O jovem ajudante de legista foi preso em sua casa, não oferecendo qualquer resistência ao ser levado. O inspetor Farini foi praticamente elevado à condição de herói, embora pairasse algum estranhamento sobre a rapidez com que ele chegara à solução e ao culpado. Chegou-se inclusive a cogitar se ele não teria algum envolvimento com o criminoso... No fim das contas  nenhuma evidência apontava para isso e as suspeitas acabaram se dissipando. Ninguém tu há a verdadeira noção de como ele havia chegado à solução do caso.

***

Aquele havia sido um dos crimes mais chocantes que já se havia tido notícia.
Marla Spencer, a estrela do povo, uma das atrizes mais queridas do país, que começava a de decolar numa carreira internacional, havia sido sequestrada e, depois de um cativeiro de treze dias, brutalmente morta. Seu corpo fora encontrado em um bosque nos arredores da cidade com marcas de violência sexual. Um telefonema anônimo indicara à polícia o local exato onde o cadáver da vítima se encontrava. A ligação partira de um rapaz local, um adolescente de 14 anos que, passando pelo bosque, dera com o corpo. E que corpo! Ficara maravilhado com a beleza daquela mulher, mesmo sem vida. Já a havia visto na TV. Sempre a desejara. E... por que não? Que mal faria? Afinal não fora ele o culpado. Não causara nada aquilo. Seus instintos de adolescente, seus hormônios de puberdade pediam.
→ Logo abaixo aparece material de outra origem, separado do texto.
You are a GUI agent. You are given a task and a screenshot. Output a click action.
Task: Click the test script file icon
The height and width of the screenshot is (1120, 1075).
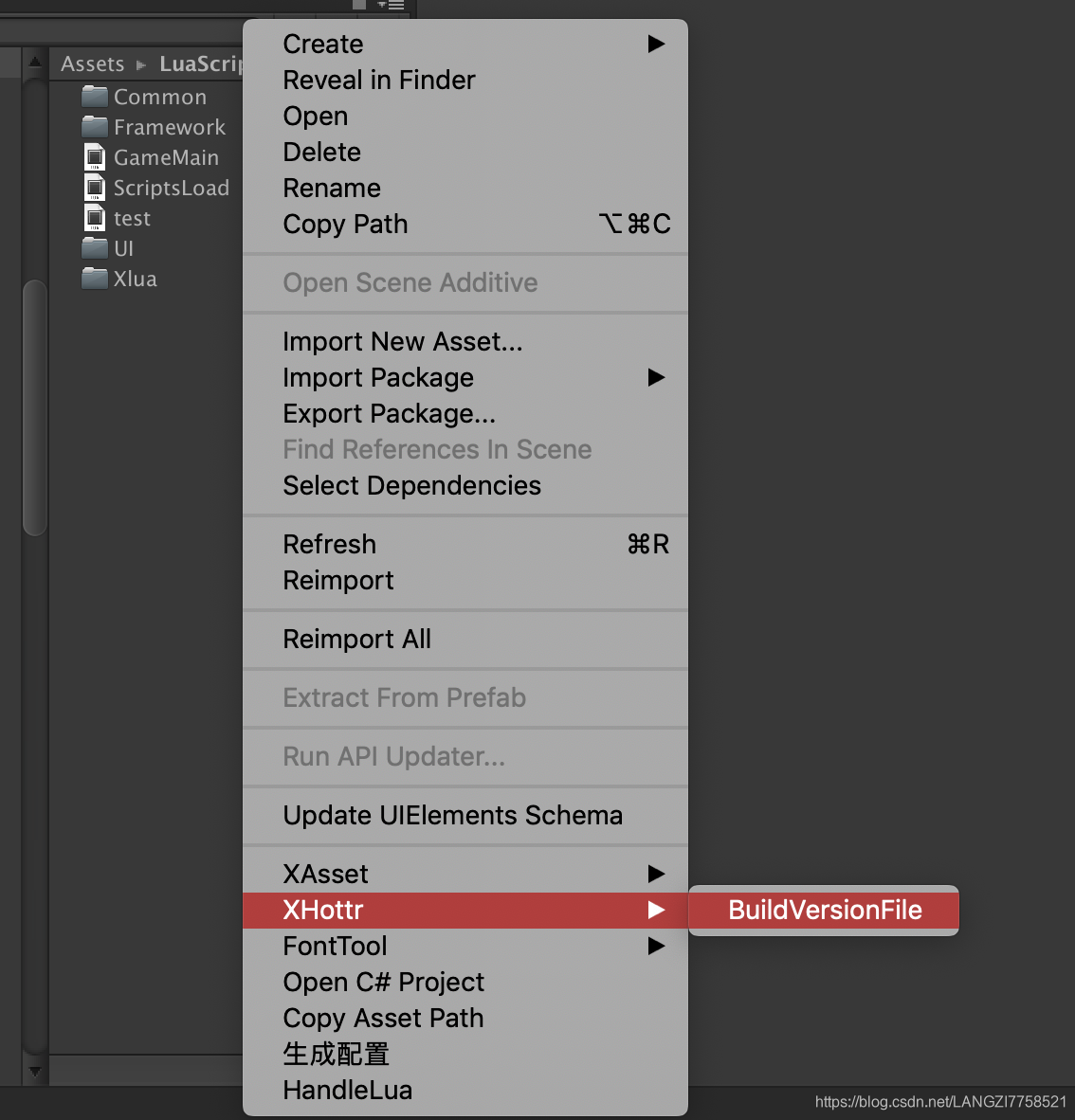coord(95,218)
E, de mais a mais, ela estava ainda tão bela, tão maravilhosa. Devia fazer apenas algumas horas que estava ali... Aproximou-se do cadáver, desafivelou o cinto, abriu o zíper e deitou-se sobre o corpo.

***

Diante dos microfones, o inspetor Farini respondia às inúmeras perguntas dos jornalistas:
- Calma, calma. Um de cada vez. - tentava organizar a coletiva improvisada.
- Como o senhor conseguiu, em tão  pouco tempo, concluir que se tratava de um caso de necrofilia e chegar tão rapidamente ao criminoso? - antecipou-se uma repórter.
Mesmo que tivesse sido na juventude, mesmo que fosse na época só uma criança, mesmo que não  tivesse a menor culpa no assassinato de Marla Spencer, não poderia jamais revelar que seu trunfo devera-se exatamente a uma macabra experiência pessoal. No entanto não quis inventar uma mentira qualquer. Preferiu responder de forma vaga sem, contudo, faltar com a verdade
- Na nossa atividade, nós devemos sempre tentar pensar como se fôssemos o criminoso. Tentar nos colocar no lugar dele.